» **WHAT THE TASK REQUIRES**
The response must consist of the lines from the one holding "At what coordinates should I click to accomplish: Switch" through the final line of the entries, given again exactly and without any pictures.

DATA UNDER STUDY section start

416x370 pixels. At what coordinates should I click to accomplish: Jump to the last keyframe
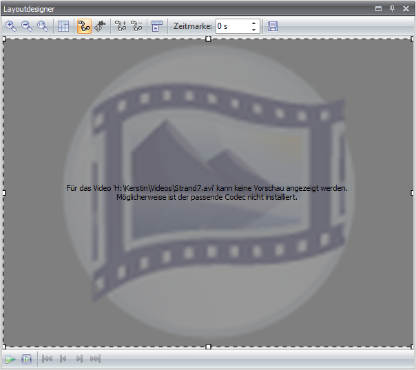pyautogui.click(x=95, y=359)
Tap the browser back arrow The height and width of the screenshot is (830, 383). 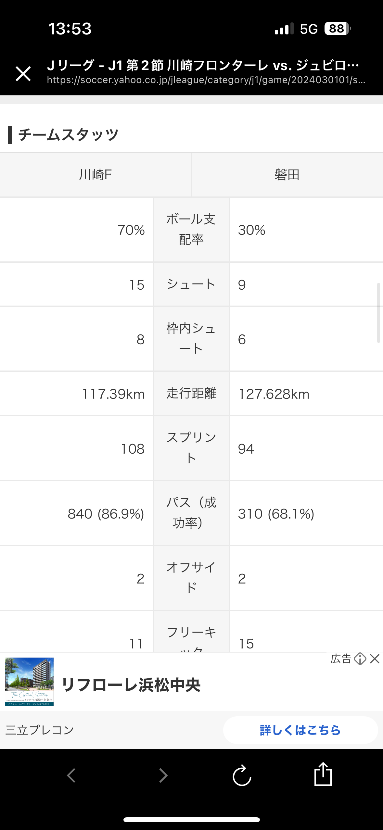click(71, 775)
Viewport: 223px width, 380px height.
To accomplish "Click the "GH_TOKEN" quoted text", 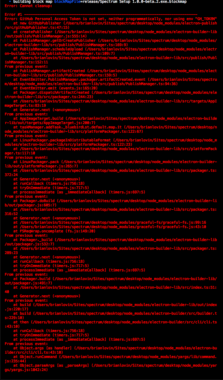I will (206, 19).
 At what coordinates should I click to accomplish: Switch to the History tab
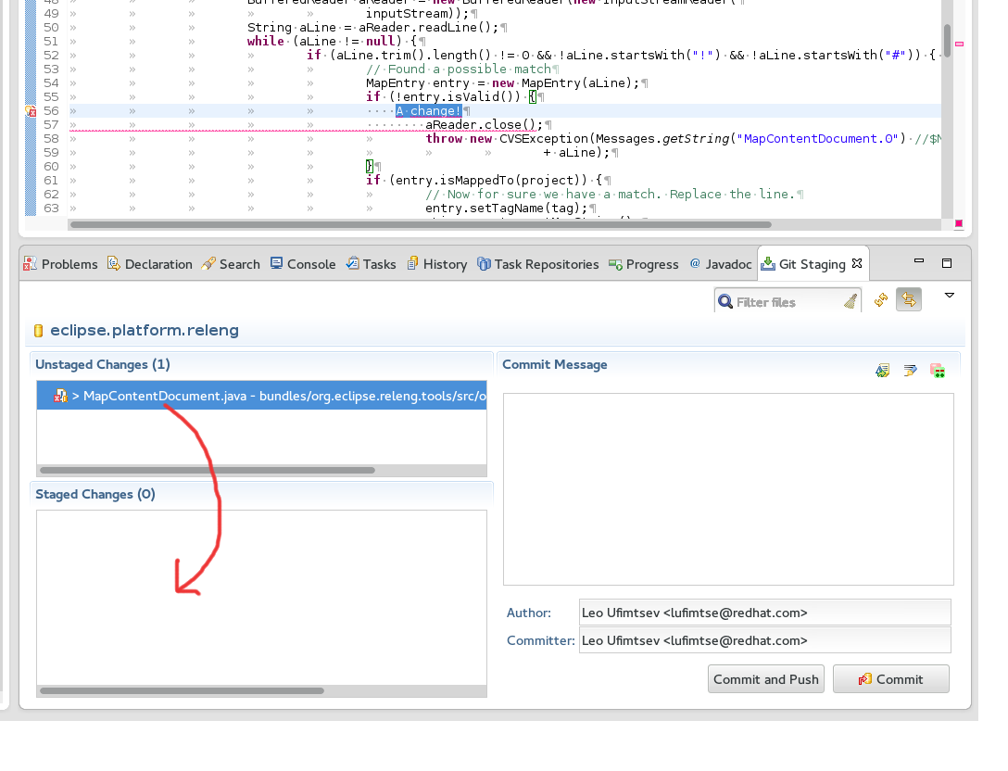tap(436, 264)
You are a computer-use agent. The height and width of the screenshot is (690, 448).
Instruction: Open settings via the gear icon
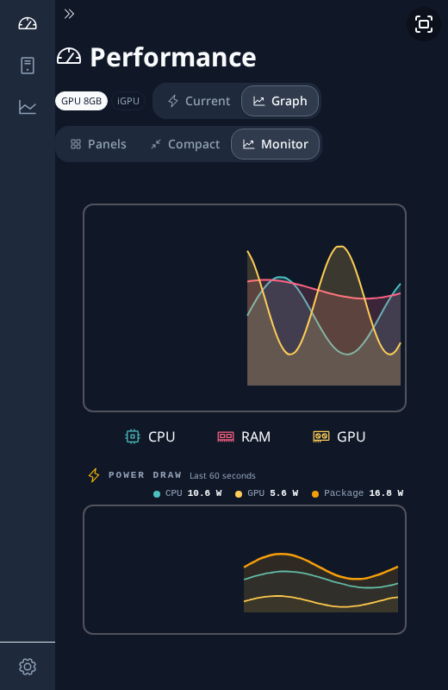pos(28,666)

DATA UNDER STUDY section end

» **ANSWER TO THIS TASK**
 At what coordinates should I click to accomplish: Switch to the History tab
tap(436, 264)
You are a computer-use agent. The height and width of the screenshot is (690, 448).
Instruction: Open settings via the gear icon
pos(28,666)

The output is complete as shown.